Апыхтин все так же сидел у двери, упершись ладонями в пол и откинув голову назад. Он старался дышать глубже, каждый раз полностью выталкивая из себя воздух.
Видя, что он пришел в себя, снова задвигались в комнате люди, опять принялись что-то замерять, высматривать, выискивать. Апыхтин с трудом поднялся, постоял у стены, видимо, не уверенный, что может идти, но потом все-таки направился на кухню. Обернулся на Катю, лежащую посредине комнаты, но не остановился.

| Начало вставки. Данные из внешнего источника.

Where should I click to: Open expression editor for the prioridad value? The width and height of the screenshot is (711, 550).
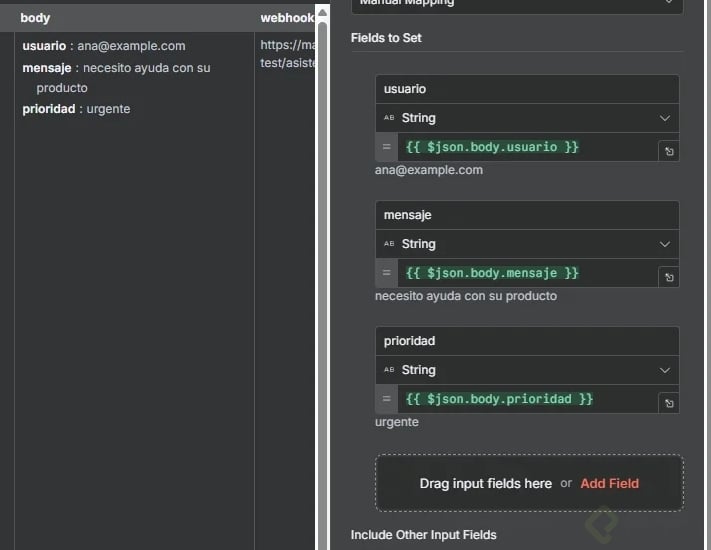coord(669,404)
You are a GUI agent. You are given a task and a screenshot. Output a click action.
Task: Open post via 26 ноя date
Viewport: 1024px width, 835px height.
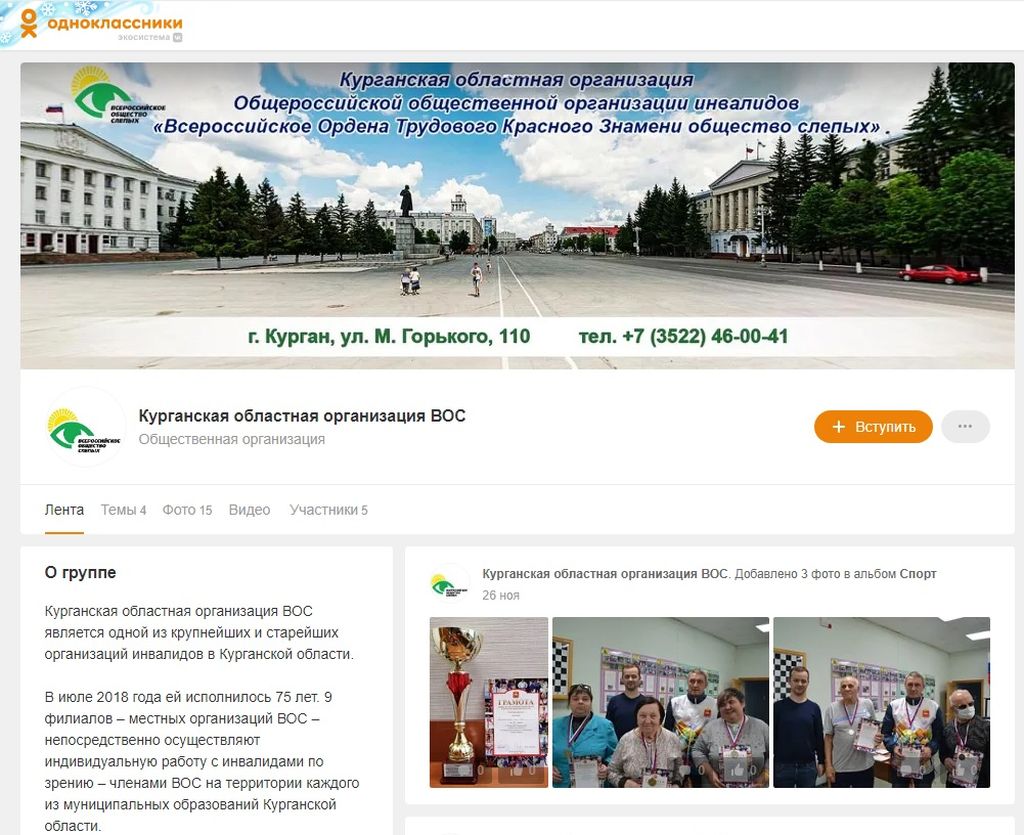tap(501, 596)
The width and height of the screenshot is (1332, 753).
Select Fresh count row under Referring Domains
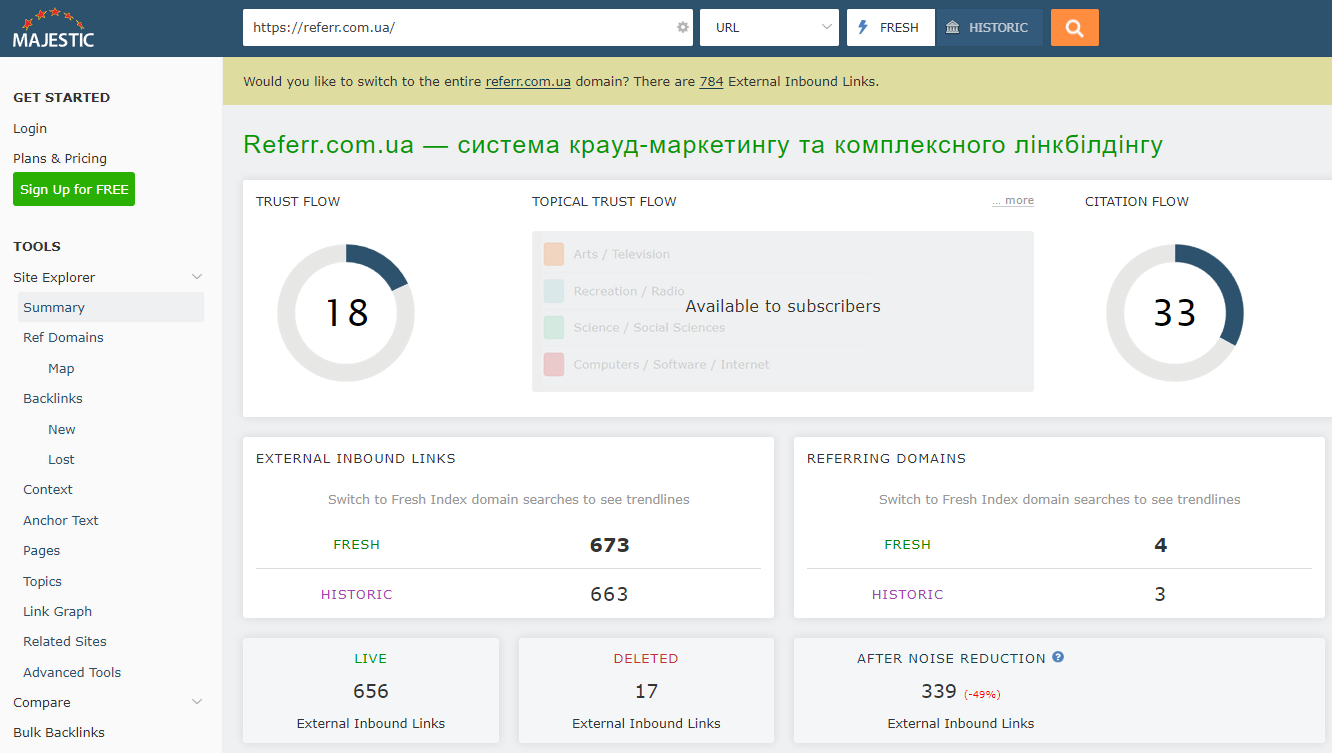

На кухне стоял легкий чад, запах чего-то горелого. Подойдя к плите, Апыхтин увидел на сковородке несколько черных обуглившихся комков.
– Все правильно, – проговорил он, – она жарила котлеты.
Тут же, на столике, стояла тарелка с уже готовыми котлетами. Обернувшись на звук шагов, Апыхтин увидел входящего на кухню Юферева. Тот оставался таким же сдержанным и никак не проявлял своих чувств.
– Садитесь, капитан, – Апыхтин слабо махнул рукой в сторону кухонной табуретки.
– Когда мы вошли, здесь было полно дыму... Газ я выключил. И открыл окно, чтобы немного проветрить. Вся квартира была в дыму.
Апыхтин открыл холодильник, вынул початую бутылку водки, налил себе в чайную чашку, вопросительно посмотрел на Юферева.
– Нет-нет, спасибо, – сказал тот.
Апыхтин выпил водку, потянулся было к котлетам, сложенным в тарелке, но на полпути рука его остановилась.
– Закусите, Владимир Николаевич. – Юферев придвинул тарелку к Апыхтину. – Вам надо держаться.
– Зачем?
– Пройдет неделя... Вторая... И вы уже не будете задавать этот вопрос.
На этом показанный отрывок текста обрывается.